#### [Stored data]
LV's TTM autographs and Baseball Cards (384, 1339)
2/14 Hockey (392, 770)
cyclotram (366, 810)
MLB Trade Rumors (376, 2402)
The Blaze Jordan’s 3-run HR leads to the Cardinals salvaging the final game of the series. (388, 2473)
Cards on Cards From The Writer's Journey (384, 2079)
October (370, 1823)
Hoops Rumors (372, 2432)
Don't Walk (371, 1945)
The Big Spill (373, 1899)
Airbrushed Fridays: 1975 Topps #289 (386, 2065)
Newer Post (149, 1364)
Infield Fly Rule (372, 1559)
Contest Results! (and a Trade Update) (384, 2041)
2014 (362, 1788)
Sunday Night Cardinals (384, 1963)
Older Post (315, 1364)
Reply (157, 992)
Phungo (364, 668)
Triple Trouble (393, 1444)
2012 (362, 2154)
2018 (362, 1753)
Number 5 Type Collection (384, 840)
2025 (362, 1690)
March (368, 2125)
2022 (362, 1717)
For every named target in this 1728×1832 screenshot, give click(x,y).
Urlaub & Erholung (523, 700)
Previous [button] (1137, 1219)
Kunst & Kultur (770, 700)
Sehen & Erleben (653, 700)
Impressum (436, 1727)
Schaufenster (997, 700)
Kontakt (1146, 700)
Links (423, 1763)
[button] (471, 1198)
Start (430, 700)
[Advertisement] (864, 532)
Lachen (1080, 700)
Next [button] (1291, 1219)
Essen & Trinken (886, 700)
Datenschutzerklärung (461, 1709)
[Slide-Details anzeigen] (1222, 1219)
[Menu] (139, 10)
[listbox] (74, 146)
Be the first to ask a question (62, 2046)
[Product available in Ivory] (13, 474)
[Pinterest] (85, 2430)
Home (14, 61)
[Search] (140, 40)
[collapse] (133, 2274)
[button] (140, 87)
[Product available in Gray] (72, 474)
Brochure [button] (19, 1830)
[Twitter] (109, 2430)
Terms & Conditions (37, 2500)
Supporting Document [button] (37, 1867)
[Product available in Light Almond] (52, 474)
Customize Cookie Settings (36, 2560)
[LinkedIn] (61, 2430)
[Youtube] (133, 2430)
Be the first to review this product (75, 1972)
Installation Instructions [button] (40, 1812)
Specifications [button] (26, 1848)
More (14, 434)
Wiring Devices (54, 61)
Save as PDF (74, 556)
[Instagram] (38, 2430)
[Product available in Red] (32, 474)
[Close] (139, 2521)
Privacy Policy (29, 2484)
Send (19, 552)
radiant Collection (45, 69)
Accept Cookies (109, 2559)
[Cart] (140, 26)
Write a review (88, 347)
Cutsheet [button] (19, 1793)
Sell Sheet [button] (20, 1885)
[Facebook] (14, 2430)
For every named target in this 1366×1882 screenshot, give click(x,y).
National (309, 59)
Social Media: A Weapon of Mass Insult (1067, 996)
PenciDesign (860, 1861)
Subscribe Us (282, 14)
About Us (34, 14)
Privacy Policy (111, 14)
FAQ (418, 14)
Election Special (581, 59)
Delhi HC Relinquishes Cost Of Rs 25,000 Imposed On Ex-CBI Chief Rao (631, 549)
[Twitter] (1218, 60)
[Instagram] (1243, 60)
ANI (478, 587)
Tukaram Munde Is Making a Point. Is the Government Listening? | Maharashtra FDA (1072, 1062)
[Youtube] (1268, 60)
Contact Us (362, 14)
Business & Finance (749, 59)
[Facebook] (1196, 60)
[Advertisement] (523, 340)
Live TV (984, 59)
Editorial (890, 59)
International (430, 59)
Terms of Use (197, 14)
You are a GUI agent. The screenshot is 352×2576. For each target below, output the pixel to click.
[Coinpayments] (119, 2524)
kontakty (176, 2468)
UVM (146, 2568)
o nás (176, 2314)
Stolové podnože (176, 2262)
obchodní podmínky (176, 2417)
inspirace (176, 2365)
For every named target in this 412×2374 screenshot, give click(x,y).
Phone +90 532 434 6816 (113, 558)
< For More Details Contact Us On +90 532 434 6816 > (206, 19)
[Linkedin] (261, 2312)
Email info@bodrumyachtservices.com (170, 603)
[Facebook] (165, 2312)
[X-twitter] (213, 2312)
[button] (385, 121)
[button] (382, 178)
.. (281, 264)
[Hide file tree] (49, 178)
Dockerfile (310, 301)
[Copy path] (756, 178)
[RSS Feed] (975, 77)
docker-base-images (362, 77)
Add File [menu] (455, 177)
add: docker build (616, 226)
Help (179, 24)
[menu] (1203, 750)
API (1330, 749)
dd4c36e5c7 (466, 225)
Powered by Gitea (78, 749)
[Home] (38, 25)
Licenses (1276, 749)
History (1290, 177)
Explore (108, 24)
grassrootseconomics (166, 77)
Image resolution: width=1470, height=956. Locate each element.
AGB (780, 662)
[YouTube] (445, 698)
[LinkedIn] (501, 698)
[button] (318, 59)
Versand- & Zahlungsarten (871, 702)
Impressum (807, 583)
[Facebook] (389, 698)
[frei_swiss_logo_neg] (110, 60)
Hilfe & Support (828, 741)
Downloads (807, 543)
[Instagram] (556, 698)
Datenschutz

#### [What is needed]
Read the lines above. Gather those in which the string "this" is found.

#### [Answer to the problem]
For every named target in this 1728×1832 screenshot, give click(x,y).
Be the first to review this product (75, 1972)
For every named target in this 1366×1882 screenshot, give click(x,y).
For every named target in this 412×2374 screenshot, give click(x,y).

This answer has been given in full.